If you are taking this medication on a regular schedule (not just "as needed") and you miss a dose, take it as soon as you remember. If it is near the time of the next dose, skip the missed dose. Take your next dose at the regular time. Do not double the dose to catch up.
What side effects may I notice from receiving KETOROLAC TROMETHAMINE?
See also Warning section. Upset stomach, nausea, vomiting, constipation, diarrhea, gas, dizziness, or drowsiness may occur. If any of these effects last or get worse, tell your doctor or pharmacist promptly. Remember that this medication has been prescribed because your doctor has judged that the benefit to you is greater than the risk of side effects. Many people using this medication do not have serious side effects. This medication may raise your blood pressure. Check your blood pressure regularly and tell your doctor if the results are high. Tell your doctor right away if you have any serious side effects, including: headache that is severe or doesn't go away, fainting, fast/pounding heartbeat, hearing changes (such as ringing in the ears), mental/mood changes (such as confusion, depression), vision changes (such as blurred vision), symptoms of heart failure (such as swelling ankles/feet, unusual tiredness, unusual/sudden weight gain), easy bruising/bleeding, signs of kidney problems (such as change in the amount of urine), symptoms of meningitis (such as unexplained stiff neck, fever). This drug may rarely cause serious (possibly fatal) liver disease. Get medical help right away if you have any symptoms of liver damage, including: nausea/vomiting that doesn't stop, dark urine, stomach/abdominal pain, yellowing eyes/skin. A very serious allergic reaction to this drug is rare. However, get medical help right away if you notice any symptoms of a serious allergic reaction, including: fever, swollen lymph nodes, rash, itching/swelling (especially of the face/tongue/throat), severe dizziness, trouble breathing. This is not a complete list of possible side effects. If you notice other effects not listed above, contact your doctor or pharmacist. In the US - Call your doctor for medical advice about side effects. You may report side effects to FDA at 1-800-FDA-1088 or at www.fda.gov/medwatch.

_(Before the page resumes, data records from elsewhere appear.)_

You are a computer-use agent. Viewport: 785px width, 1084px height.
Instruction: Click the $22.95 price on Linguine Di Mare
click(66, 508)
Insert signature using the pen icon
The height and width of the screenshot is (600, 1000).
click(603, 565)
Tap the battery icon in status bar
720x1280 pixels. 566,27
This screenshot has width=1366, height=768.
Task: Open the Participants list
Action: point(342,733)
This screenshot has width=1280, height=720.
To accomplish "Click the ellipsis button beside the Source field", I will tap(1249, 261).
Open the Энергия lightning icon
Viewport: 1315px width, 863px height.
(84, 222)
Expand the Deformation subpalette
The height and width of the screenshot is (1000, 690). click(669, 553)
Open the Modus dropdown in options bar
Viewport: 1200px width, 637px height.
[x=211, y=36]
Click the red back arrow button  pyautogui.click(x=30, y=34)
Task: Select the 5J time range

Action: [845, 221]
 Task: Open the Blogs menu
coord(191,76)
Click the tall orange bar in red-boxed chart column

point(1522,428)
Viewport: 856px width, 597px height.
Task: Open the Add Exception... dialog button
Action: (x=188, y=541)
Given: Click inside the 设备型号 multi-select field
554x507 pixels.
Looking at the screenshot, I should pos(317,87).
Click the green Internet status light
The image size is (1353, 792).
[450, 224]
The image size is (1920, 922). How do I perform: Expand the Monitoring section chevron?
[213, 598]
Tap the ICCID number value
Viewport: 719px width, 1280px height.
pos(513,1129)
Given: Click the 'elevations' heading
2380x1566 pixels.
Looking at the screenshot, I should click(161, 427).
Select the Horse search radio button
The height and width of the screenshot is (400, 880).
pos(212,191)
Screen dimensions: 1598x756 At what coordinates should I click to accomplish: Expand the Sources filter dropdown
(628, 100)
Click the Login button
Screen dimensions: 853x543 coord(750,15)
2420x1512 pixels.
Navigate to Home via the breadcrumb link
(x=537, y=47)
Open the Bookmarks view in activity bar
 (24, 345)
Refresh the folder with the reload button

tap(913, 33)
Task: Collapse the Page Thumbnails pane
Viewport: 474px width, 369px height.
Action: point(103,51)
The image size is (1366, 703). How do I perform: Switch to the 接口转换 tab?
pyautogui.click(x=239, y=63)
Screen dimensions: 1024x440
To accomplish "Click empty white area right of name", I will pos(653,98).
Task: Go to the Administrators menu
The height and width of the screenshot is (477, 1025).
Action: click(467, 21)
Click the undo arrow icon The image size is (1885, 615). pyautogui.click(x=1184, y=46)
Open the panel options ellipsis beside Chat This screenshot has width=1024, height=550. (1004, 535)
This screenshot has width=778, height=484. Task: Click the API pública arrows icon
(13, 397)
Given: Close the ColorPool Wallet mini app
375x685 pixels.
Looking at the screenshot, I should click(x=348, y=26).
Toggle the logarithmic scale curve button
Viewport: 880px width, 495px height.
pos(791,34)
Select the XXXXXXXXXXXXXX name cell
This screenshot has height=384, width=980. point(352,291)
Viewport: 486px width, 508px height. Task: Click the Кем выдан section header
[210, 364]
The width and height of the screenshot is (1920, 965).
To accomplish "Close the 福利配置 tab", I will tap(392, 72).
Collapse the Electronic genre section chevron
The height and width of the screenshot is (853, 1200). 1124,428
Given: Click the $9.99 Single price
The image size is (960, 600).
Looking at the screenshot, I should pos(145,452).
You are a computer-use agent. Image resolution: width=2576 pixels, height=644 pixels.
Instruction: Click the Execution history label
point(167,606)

In Canada - Call your doctor for medical advice about side effects. You may report side effects to Health Canada at 1-866-234-2345.
Where should I keep KETOROLAC TROMETHAMINE?
Store at room temperature away from light and moisture. Do not store in the bathroom. Keep all medications away from children and pets. Do not flush medications down the toilet or pour them into a drain unless instructed to do so. Properly discard this product when it is expired or no longer needed. Consult your pharmacist or local waste disposal company.